If you are fortunate enough to not be working at the minimum wage, you might be shocked to learn that it’s still $5.15 an hour. The last time the wage was raised was 1996-97, when it was raised from $4.25.
That puts us at seven years since the last minimum wage increase, making this the second-longest period without an increase since the federal minimum wage was introduced in the Fair Labor Standards Act of 1938. (The longest period without an increase was during the 1981-1990 Reagan era. President George H.W. Bush worked in a bipartisan effort—who does that anymore?—to finally raise the minimum wage that had been stalled at $3.35 for nine years.)
What has the media got to do with this? Well, nothing, and that’s the problem. To date, the major news networks that the Vanderbilt University Television News Archive tracks (ABC, CBS, NBC, PBS, CNN) have done a total of two stories in 2004 on the issue of minimum wage. In those two stories (one by ABC on the Democratic primary candidates in January and the other by CBS on Bush and Kerry’s positions on the minimum wage in July), the television news coverage related mainly to candidates’ positions on the minimum wage issue.
But, as you may have noticed, the candidates haven’t spent much time talking about the economy or the minimum wage. Instead, we have been audience to ongoing lies and embarrassing truths about Swift boats and unexplained absences from Reserve duty. And, unfortunately, the broadcast and cable news media – and the print news media to a lesser extent – only seem to be covering the stories that are spoon fed to them by political spinmasters. So, a major story about federal inaction and the erosion of the minimum wage goes unreported.

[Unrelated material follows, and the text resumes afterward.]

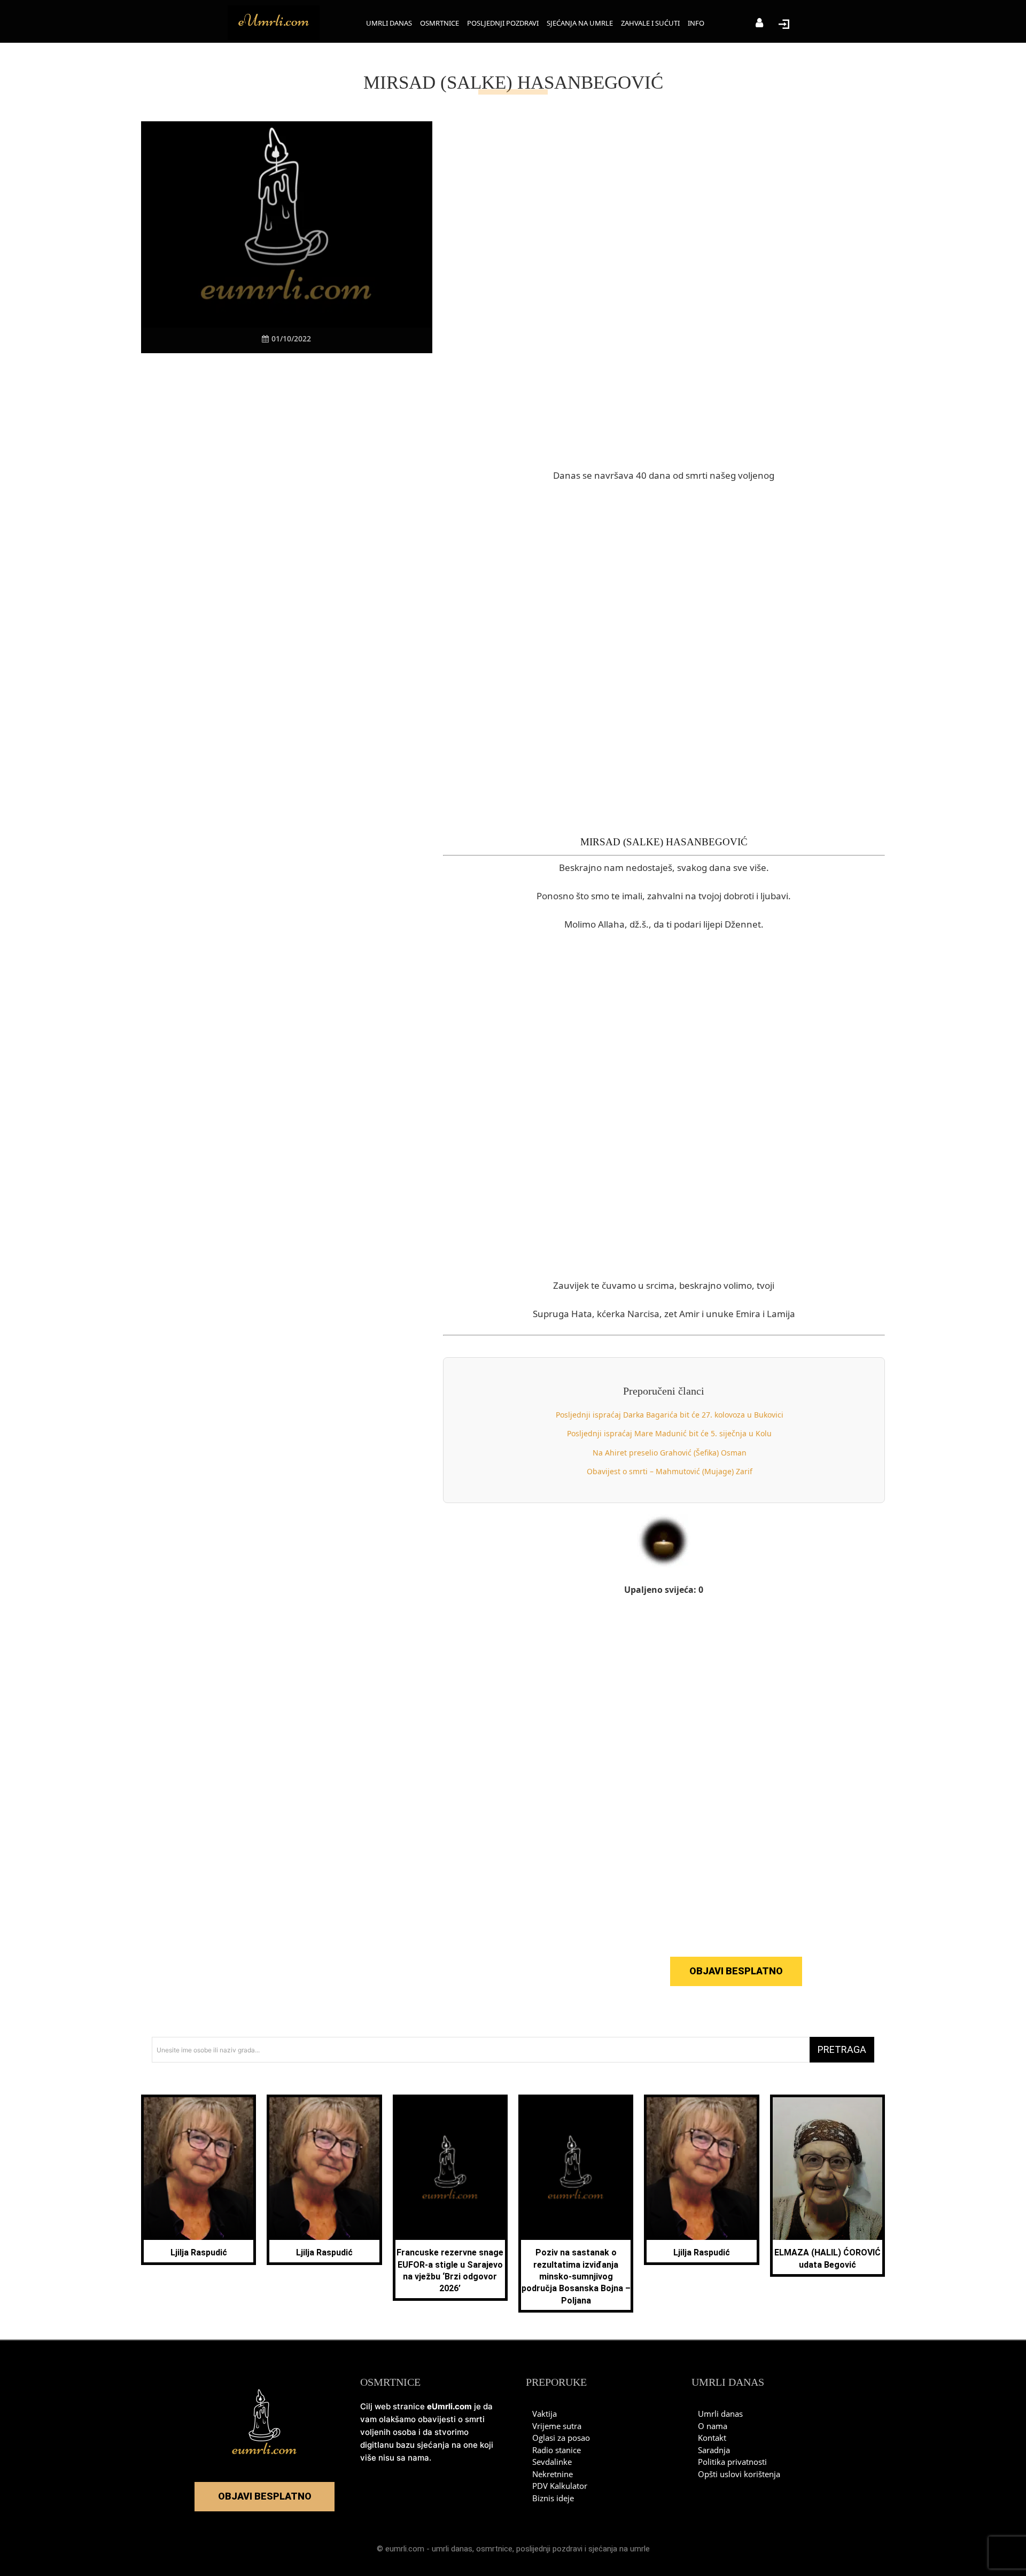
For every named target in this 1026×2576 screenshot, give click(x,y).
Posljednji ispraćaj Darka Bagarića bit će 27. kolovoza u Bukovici (669, 1415)
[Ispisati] (323, 373)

Perhaps if we insist on revisiting the Vietnam War era, then we should talk about this: according to the Economic Policy Institute, a full-time worker earning the minimum wage back in 1968 would have made the equivalent of $15,431 today. That’s 44 percent more than today’s full-time minimum wage worker, who makes $10,712 a year – $8,138 below the poverty level for a family of four, more than $4,958 below the poverty level for a family of three, and $1,778 below the poverty level for a family of two.
Last year, the minimum wage was worth just 34 percent of what the average worker earns – the lowest ratio in 40 years. By contrast, corporate CEOs have received an 80% increase in compensation in the last decade.
The Economic Policy Institute (a nonprofit, nonpartisan think tank based in Washington, D.C.) calculates that about 13 percent of the U.S. workforce is low-wage workers (earning between $5.15 and $7.99 an hour). Lest you think that minimum wage earners are teenagers who don’t need a raise money, 87 percent of low-wage workers were 20 years of age or older, almost half (47 percent) are married or have children, and on average, their earnings contribute more than two-thirds of their total family income. These are the people who play by the rules, but still end up impoverished because the minimum wage isn’t even close to a living wage.
Earlier this year, a bill was introduced in the House and Senate to raise the federal minimum wage from $5.15 to $7 per hour in three increments: to $5.85 sixty days after the bill’s enactment, to $6.45 one year after the first increase, and to $7.00 one year after the second increase. In Iowa, the increase would benefit about 104,000 workers, about 7.5 percent of the state’s workforce, by 2006.
If the news media won’t talk about the state of the minimum wage, maybe they will if the presidential candidates and their handlers start to talk about it. Tip to Bush and Kerry: if you want Iowa’s hotly contested seven electoral votes, start telling the story of the more than one hundred thousand people in this state who aren’t getting a fair wage.